EXERCISE INSTRUCTIONS:
Please determine the number of lines in the material below that contain the word "computer", and state it alone.
== == ==
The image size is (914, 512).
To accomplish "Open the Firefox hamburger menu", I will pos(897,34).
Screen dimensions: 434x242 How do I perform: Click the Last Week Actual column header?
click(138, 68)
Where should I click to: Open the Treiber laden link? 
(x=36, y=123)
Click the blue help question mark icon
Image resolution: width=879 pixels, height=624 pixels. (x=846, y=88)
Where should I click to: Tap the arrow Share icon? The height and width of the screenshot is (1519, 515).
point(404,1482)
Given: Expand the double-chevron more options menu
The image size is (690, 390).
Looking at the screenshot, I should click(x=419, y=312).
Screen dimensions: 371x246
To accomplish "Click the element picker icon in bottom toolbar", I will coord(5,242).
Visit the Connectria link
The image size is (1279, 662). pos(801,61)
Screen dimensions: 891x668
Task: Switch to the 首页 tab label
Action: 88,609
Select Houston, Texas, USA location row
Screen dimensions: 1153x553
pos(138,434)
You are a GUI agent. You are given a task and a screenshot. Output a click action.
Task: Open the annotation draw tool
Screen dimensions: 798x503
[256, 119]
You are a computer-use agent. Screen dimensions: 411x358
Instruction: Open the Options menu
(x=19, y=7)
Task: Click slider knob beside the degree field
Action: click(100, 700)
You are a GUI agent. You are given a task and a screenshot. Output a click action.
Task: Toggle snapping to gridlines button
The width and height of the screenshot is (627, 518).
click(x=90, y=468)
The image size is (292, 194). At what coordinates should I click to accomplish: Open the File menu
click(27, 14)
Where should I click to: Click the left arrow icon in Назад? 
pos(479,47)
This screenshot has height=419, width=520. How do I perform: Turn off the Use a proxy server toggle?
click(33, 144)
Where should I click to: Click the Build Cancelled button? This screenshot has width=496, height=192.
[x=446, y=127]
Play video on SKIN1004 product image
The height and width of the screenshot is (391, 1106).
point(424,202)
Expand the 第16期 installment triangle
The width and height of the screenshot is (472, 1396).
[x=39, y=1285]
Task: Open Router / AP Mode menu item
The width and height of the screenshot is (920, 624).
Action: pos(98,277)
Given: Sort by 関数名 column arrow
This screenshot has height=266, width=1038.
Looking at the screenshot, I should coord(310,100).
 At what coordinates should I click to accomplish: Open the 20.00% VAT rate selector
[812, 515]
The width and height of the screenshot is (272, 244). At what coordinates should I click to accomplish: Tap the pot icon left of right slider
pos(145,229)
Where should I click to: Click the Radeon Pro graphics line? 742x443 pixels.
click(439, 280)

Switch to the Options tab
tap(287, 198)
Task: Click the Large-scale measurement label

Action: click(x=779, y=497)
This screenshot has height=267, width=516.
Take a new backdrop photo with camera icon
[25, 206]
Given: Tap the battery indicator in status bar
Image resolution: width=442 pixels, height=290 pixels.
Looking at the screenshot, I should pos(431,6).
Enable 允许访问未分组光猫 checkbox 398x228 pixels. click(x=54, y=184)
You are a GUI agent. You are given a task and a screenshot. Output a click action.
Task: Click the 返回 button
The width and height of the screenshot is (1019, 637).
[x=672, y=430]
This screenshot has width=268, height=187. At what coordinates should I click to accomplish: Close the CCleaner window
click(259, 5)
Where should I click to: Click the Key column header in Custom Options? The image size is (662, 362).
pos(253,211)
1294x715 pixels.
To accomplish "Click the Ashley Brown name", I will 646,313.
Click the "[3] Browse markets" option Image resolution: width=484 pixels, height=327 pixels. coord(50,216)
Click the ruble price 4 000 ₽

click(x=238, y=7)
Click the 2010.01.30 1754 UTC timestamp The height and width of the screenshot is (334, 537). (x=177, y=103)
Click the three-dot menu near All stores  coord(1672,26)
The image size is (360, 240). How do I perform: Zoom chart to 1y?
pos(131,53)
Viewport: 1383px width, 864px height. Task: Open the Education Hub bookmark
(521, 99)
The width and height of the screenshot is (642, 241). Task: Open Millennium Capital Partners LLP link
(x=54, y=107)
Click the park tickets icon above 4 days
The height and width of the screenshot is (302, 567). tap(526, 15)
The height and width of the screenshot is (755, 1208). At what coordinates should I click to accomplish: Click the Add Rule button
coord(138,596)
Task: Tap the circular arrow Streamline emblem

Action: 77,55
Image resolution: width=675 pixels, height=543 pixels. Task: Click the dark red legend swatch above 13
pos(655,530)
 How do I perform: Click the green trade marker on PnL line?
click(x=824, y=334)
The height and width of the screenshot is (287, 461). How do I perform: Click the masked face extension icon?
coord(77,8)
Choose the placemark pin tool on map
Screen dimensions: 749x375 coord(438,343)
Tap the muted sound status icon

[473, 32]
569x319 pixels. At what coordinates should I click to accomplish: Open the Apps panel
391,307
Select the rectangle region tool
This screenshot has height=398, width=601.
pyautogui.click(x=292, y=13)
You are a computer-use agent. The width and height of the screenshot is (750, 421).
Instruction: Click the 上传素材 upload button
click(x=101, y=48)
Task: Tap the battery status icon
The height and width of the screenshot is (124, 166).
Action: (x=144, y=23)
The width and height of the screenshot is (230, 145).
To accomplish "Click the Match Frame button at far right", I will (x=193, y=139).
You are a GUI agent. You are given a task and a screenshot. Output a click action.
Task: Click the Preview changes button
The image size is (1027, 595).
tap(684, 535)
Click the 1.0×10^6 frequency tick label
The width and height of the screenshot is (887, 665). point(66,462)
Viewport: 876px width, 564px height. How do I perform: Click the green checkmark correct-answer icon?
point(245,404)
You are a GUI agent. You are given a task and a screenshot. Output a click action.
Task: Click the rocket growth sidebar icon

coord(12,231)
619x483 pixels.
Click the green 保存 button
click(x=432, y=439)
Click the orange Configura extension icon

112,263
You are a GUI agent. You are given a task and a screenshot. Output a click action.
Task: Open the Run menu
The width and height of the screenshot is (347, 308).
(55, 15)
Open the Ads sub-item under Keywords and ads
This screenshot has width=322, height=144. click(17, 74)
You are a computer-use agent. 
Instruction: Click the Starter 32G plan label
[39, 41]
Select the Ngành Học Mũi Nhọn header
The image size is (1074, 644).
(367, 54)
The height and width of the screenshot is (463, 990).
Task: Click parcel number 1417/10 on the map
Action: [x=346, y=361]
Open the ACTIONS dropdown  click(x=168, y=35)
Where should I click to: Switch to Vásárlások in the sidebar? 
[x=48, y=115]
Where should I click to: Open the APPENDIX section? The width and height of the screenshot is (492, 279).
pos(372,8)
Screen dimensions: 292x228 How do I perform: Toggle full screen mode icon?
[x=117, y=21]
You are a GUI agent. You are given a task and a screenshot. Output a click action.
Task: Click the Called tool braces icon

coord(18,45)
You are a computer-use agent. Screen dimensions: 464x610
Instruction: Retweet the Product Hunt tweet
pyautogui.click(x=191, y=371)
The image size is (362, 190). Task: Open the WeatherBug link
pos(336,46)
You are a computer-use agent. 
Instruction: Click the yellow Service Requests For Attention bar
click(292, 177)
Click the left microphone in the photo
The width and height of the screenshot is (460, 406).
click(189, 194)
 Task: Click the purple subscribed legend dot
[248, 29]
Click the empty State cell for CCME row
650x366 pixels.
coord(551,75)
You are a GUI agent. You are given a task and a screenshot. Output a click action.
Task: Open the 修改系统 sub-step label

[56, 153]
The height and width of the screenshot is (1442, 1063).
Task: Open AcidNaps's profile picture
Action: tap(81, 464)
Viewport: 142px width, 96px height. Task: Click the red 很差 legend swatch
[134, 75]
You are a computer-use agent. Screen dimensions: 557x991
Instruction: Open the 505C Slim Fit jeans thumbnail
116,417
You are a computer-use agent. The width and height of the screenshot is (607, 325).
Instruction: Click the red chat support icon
== == ==
EXERCISE SOLUTION:
7